● SUPPLIED ENTRIES:
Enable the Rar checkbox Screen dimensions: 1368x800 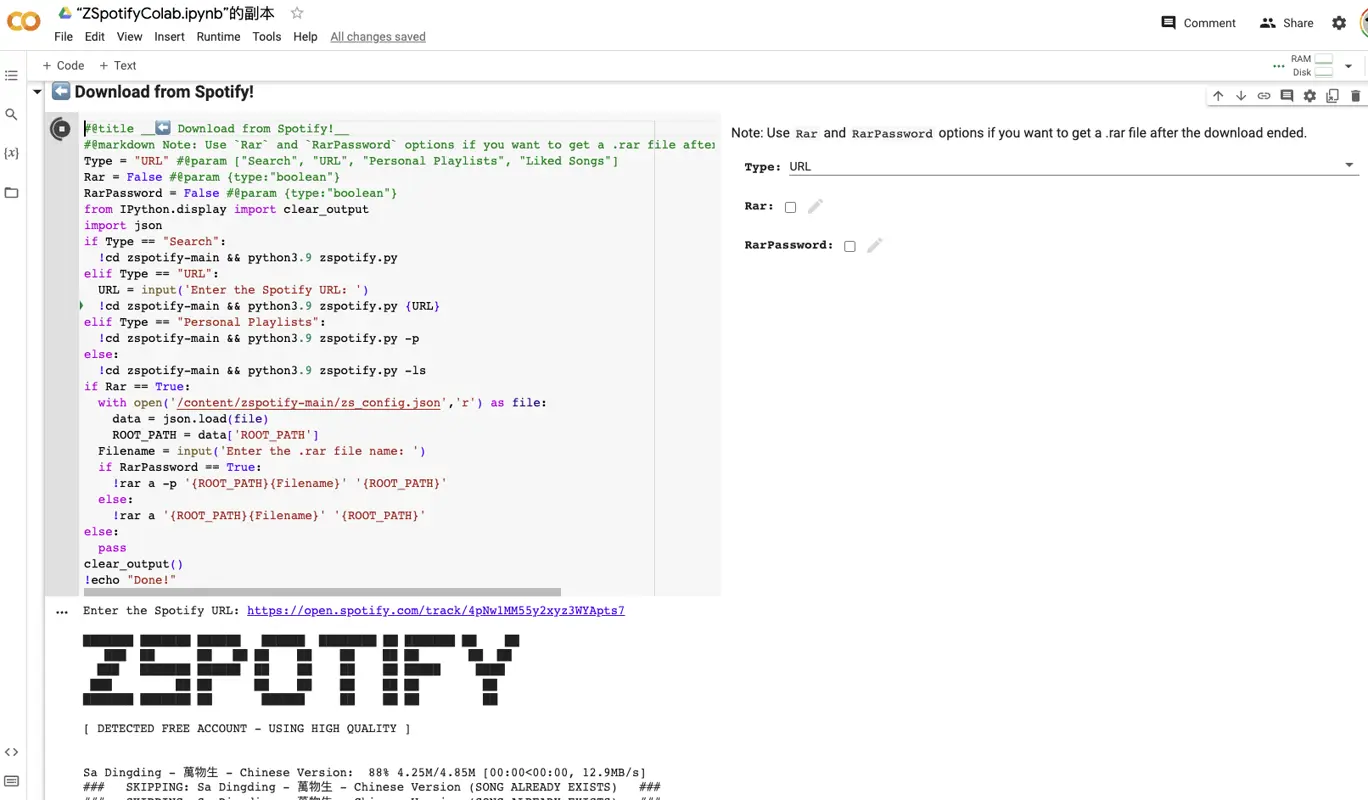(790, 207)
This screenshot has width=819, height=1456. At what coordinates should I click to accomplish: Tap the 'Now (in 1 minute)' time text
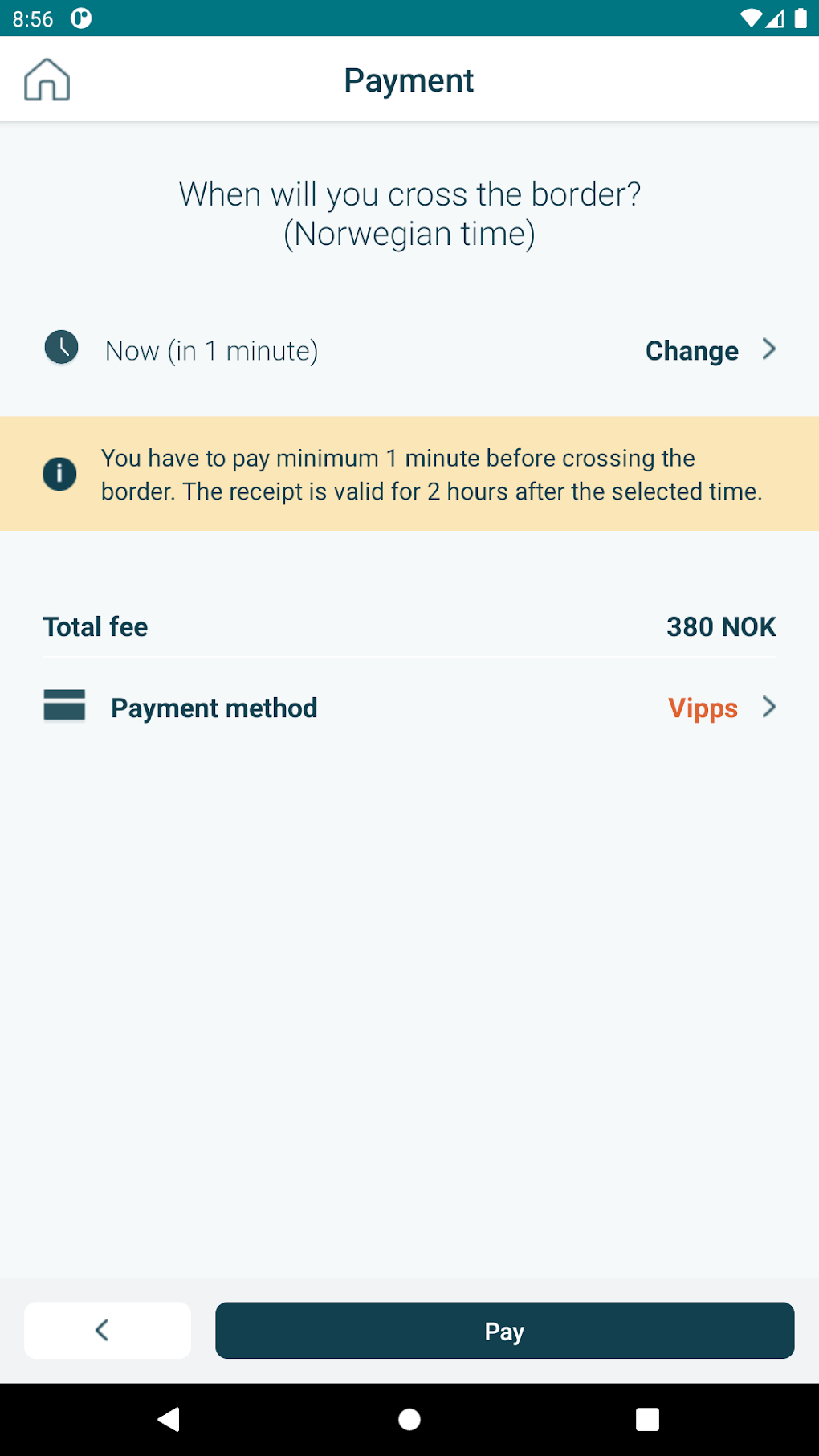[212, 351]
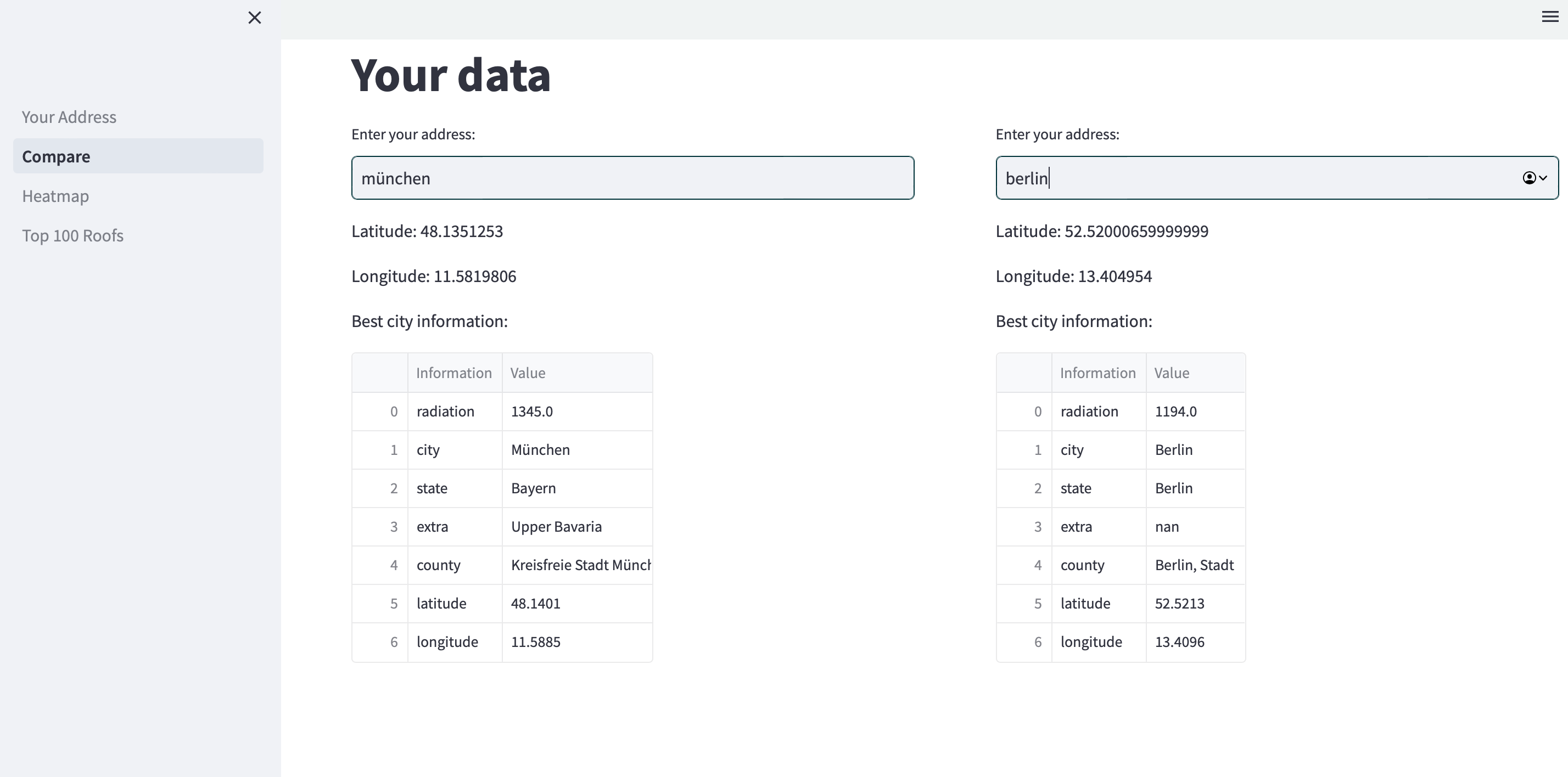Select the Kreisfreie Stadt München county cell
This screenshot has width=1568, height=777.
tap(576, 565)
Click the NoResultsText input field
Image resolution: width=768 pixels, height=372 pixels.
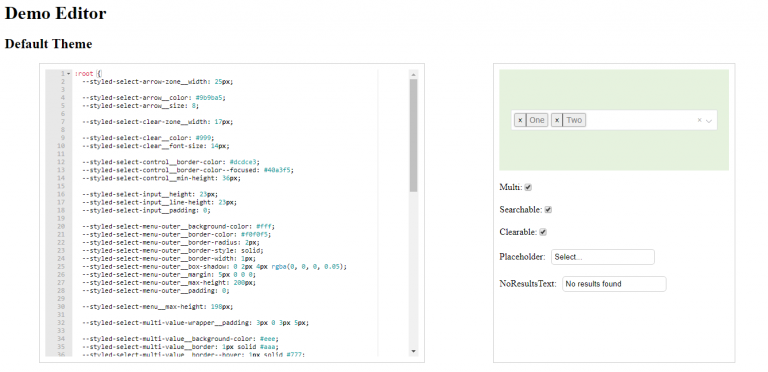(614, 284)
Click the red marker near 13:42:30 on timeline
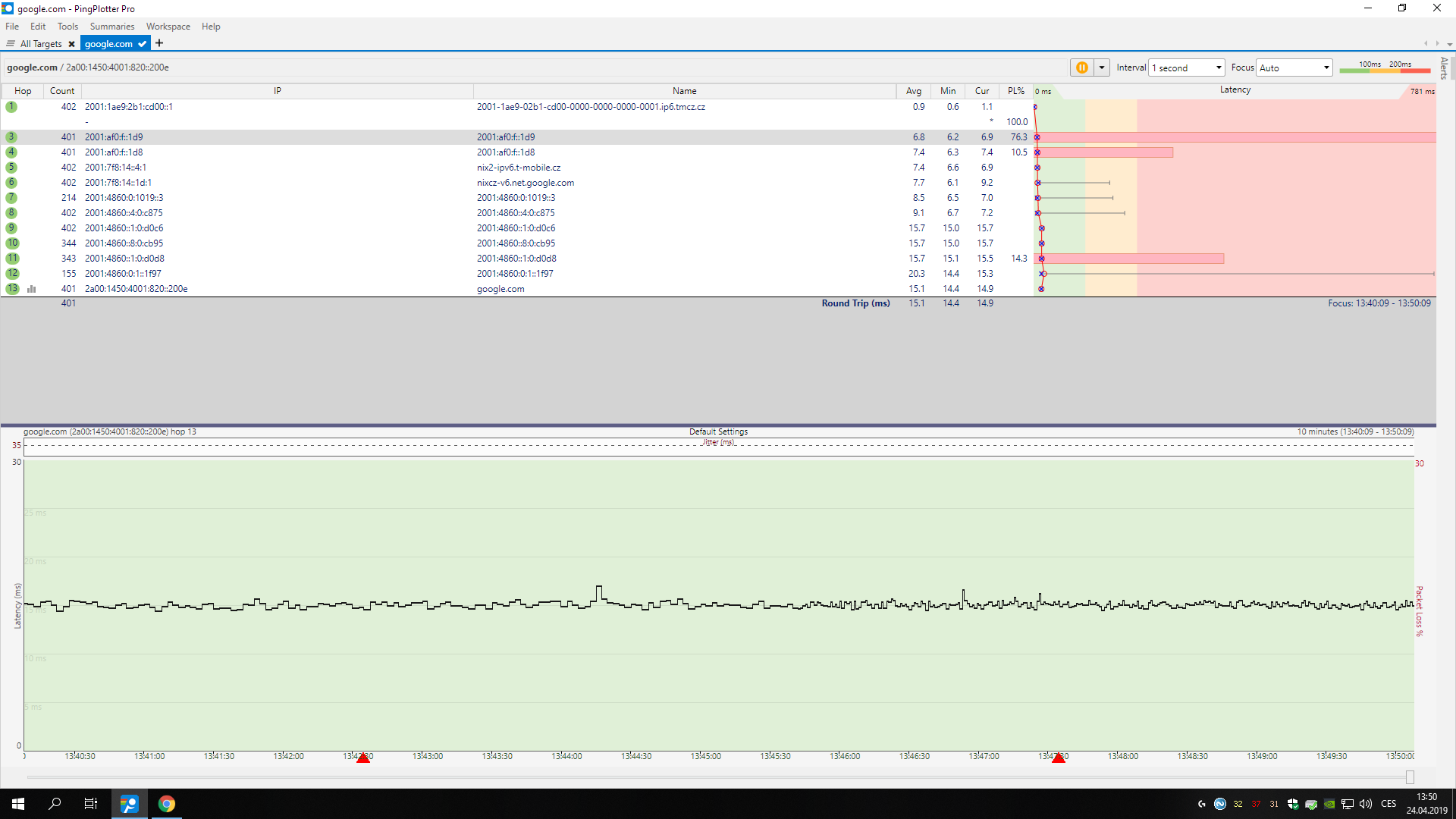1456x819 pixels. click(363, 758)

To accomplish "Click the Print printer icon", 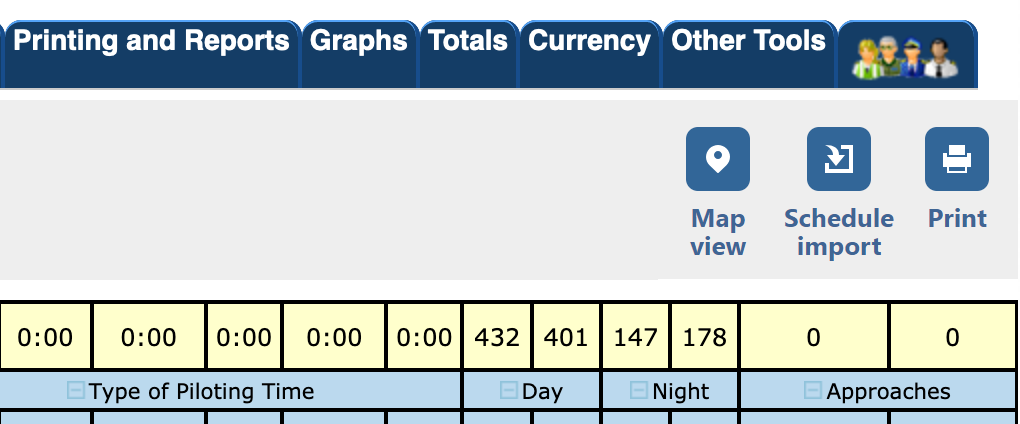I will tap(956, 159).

● PROMPT: Arrange the lines from the one containing "This screenshot has width=819, height=1456." through the one containing "tap(576, 565)", both included, as a numbered list. Omit any blank lines and leave the pictures out.

● WRITTEN RESPONSE:
1. This screenshot has width=819, height=1456. At what coordinates should I click to accomplish: Tap the 'Now (in 1 minute)' time text
2. [212, 351]
3. Select the Kreisfreie Stadt München county cell
4. This screenshot has width=1568, height=777.
5. tap(576, 565)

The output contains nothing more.